§ **WHAT THIS TASK INVOLVES**:
Below are lines of data, and only some are wanted. Please repeat exactly those from the line that has "Task: Open 信息公告 bell icon" through the line that has "Given: Click the Open Logs folder button".

§ **INFORMATION SHOWN**:
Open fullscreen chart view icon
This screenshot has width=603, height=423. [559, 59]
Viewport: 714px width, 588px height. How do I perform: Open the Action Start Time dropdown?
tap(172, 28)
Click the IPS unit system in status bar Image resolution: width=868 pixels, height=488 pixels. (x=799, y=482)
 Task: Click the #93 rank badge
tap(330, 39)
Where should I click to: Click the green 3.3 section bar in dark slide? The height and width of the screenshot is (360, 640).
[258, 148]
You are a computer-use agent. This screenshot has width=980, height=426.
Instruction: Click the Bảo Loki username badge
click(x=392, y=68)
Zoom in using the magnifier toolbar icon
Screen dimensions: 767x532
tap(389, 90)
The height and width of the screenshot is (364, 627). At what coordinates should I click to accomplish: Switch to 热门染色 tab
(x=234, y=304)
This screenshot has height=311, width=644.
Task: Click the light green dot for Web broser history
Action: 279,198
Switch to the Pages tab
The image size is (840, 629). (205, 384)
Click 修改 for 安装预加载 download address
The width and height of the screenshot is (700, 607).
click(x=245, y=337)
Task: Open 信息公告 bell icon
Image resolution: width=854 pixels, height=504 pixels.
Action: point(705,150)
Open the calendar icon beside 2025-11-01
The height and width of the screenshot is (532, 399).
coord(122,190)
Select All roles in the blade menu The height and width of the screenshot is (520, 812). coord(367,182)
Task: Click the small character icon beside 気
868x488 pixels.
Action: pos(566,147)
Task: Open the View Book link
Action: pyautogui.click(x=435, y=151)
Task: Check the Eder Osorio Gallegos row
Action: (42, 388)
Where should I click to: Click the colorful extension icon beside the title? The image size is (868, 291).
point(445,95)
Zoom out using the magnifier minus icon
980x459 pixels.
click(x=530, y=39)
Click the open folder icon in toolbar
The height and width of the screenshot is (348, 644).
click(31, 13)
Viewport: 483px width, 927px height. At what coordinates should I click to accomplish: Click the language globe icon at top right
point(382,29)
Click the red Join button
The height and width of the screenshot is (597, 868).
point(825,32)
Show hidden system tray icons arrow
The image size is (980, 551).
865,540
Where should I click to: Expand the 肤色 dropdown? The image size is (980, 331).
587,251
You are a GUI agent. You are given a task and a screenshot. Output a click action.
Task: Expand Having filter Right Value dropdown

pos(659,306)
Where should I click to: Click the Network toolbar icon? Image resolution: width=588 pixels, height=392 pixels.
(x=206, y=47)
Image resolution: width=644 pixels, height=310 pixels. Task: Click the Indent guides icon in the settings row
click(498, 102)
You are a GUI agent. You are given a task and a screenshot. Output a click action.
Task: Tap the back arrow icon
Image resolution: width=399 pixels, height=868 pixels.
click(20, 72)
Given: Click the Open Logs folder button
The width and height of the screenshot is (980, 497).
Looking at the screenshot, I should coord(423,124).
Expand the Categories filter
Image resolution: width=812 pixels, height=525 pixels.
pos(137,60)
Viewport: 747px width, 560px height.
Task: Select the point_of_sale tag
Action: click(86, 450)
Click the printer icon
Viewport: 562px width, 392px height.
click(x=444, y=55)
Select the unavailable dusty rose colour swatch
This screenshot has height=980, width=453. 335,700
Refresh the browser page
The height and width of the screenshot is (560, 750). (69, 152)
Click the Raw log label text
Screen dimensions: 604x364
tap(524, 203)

§ **EXERCISE ANSWER**:
Task: Open 信息公告 bell icon
Image resolution: width=854 pixels, height=504 pixels.
Action: point(705,150)
Open the calendar icon beside 2025-11-01
The height and width of the screenshot is (532, 399).
coord(122,190)
Select All roles in the blade menu The height and width of the screenshot is (520, 812). coord(367,182)
Task: Click the small character icon beside 気
868x488 pixels.
Action: pos(566,147)
Task: Open the View Book link
Action: pyautogui.click(x=435, y=151)
Task: Check the Eder Osorio Gallegos row
Action: (42, 388)
Where should I click to: Click the colorful extension icon beside the title? The image size is (868, 291).
point(445,95)
Zoom out using the magnifier minus icon
980x459 pixels.
click(x=530, y=39)
Click the open folder icon in toolbar
The height and width of the screenshot is (348, 644).
click(31, 13)
Viewport: 483px width, 927px height. At what coordinates should I click to accomplish: Click the language globe icon at top right
point(382,29)
Click the red Join button
The height and width of the screenshot is (597, 868).
point(825,32)
Show hidden system tray icons arrow
The image size is (980, 551).
865,540
Where should I click to: Expand the 肤色 dropdown? The image size is (980, 331).
587,251
You are a GUI agent. You are given a task and a screenshot. Output a click action.
Task: Expand Having filter Right Value dropdown

pos(659,306)
Where should I click to: Click the Network toolbar icon? Image resolution: width=588 pixels, height=392 pixels.
(x=206, y=47)
Image resolution: width=644 pixels, height=310 pixels. Task: Click the Indent guides icon in the settings row
click(498, 102)
You are a GUI agent. You are given a task and a screenshot. Output a click action.
Task: Tap the back arrow icon
Image resolution: width=399 pixels, height=868 pixels.
click(20, 72)
Given: Click the Open Logs folder button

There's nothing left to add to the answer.